SW recipe: Prawn balti

Serves 4
Ready in 30 minutes


250g dried long-grain rice

Low-calorie cooking spray

2 onions, finely sliced

2 yellow peppers, deseeded and finely sliced

3 garlic cloves, crushed

7cm piece fresh root ginger, peeled and grated

2 tsp ground cumin

2 tsp dried garam masala

2 tsp black mustard seeds

1 tsp chilli powder (optional)

500g medium tomatoes, quartered

400g raw peeled king prawns

25g fresh coriander, leaves roughly chopped


1 Cook the rice according to the pack instructions. Drain, return to the pan and keep covered so it stays warm.

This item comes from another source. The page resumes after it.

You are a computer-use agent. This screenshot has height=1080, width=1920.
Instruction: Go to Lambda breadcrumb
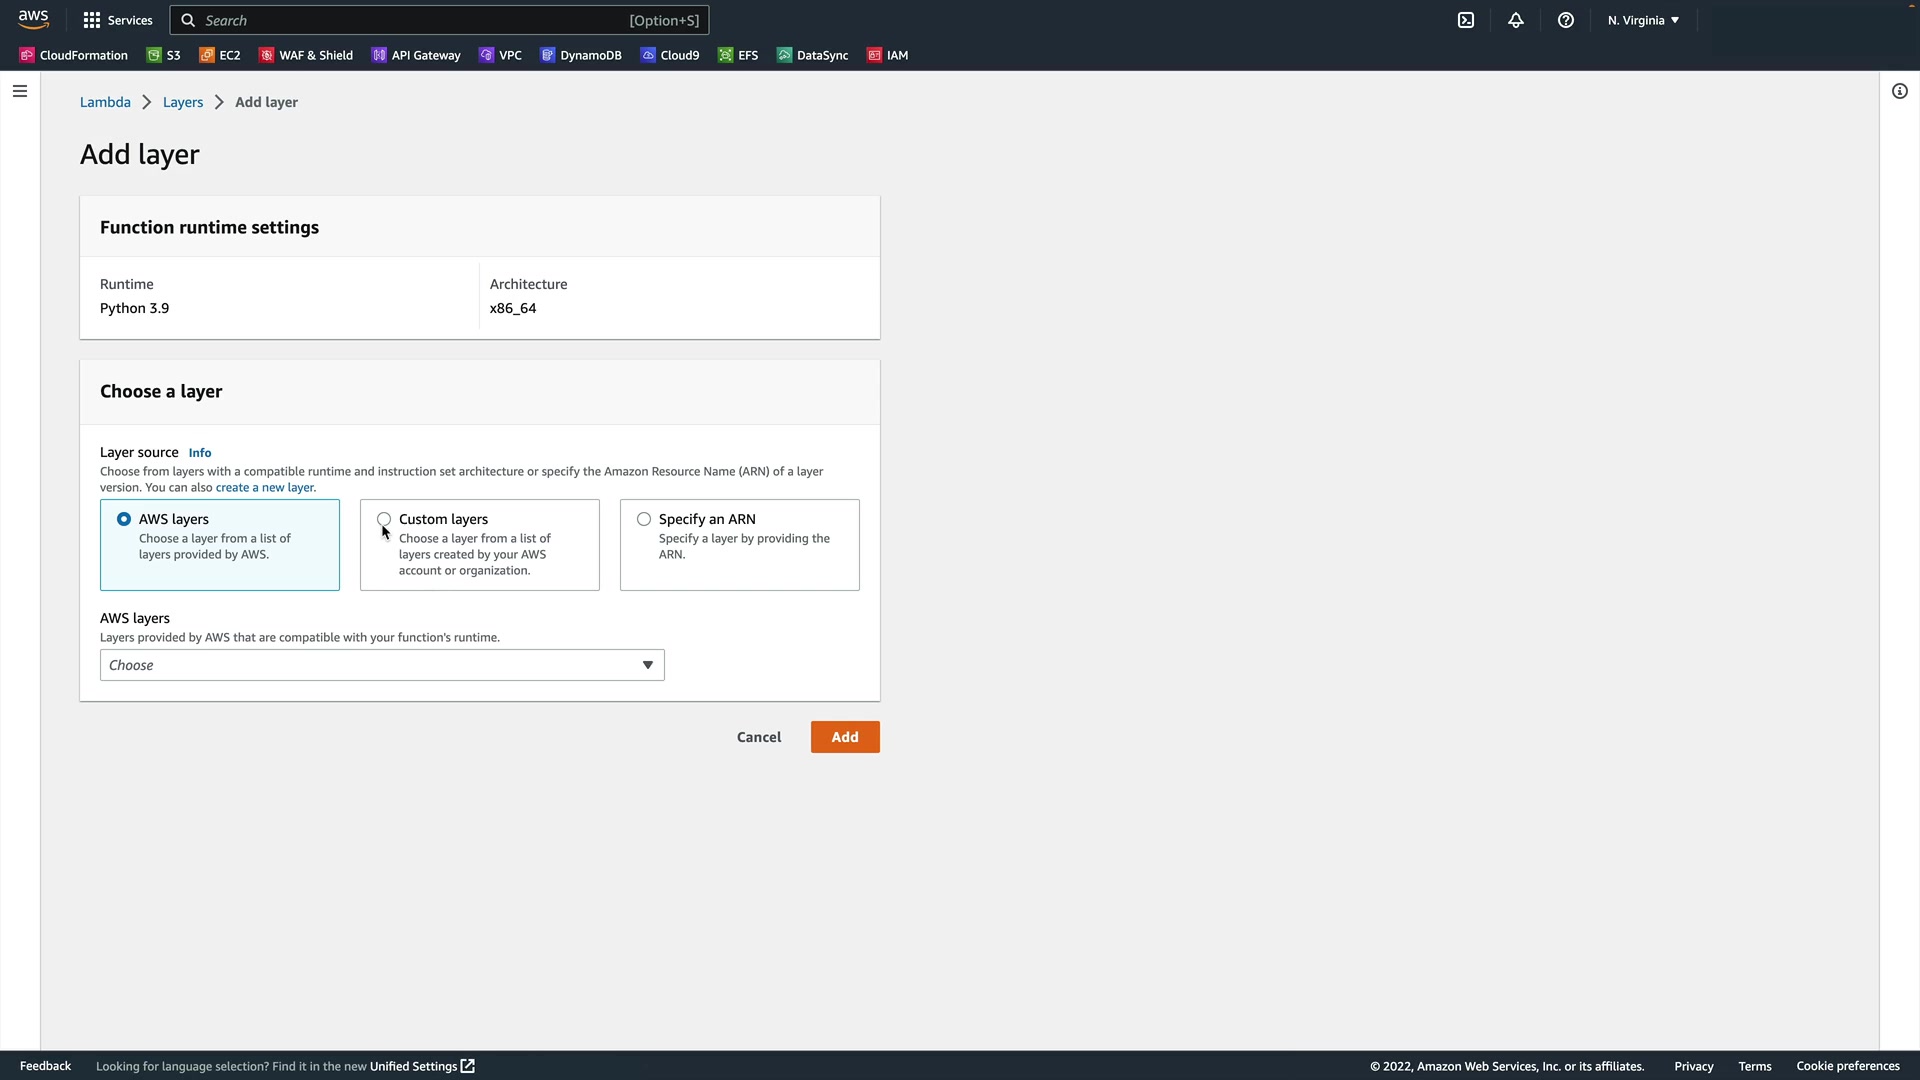pos(105,102)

2 Meanwhile, spray a large, deep, non-stick frying pan with low-calorie cooking spray and place over a medium heat. Add the onions and peppers, and fry for 5-6 minutes, stirring often, or until softened. Add the garlic, ginger and spices (add the chilli powder now, if you like heat) with a large splash of water and stir-fry for 2-3 minutes until fragrant.

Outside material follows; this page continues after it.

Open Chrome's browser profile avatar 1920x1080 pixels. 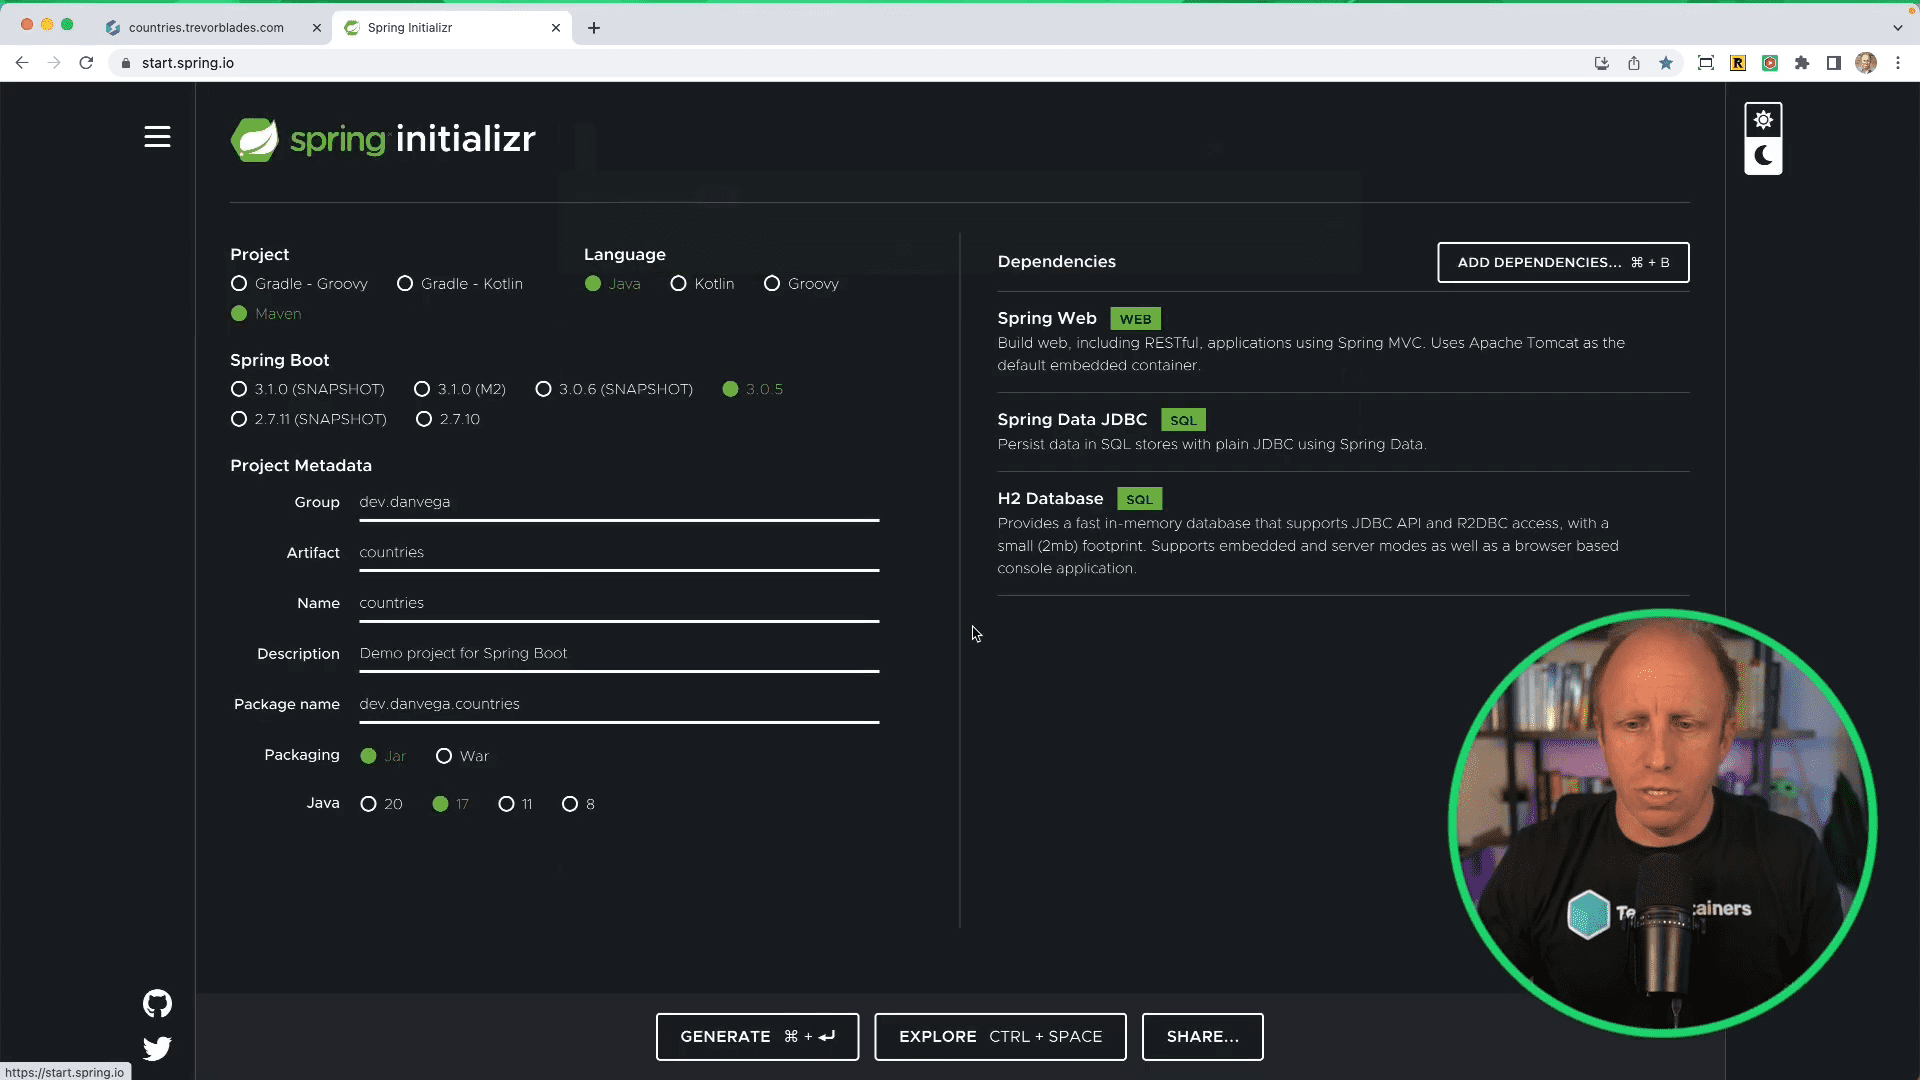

3 Add the tomatoes, season and increase the heat to medium-high. Fry for 5-6 minutes, stirring often, squashing the tomatoes down gently as they soften to release their juices. Once the tomatoes have broken down a bit, add the prawns, bring the curry to a good simmer and cook for around 3 minutes, or until the prawns are pink and cooked through.

4 Stir through most of the coriander. Divide the curry and rice between 4 plates, and scatter over the remaining coriander to serve.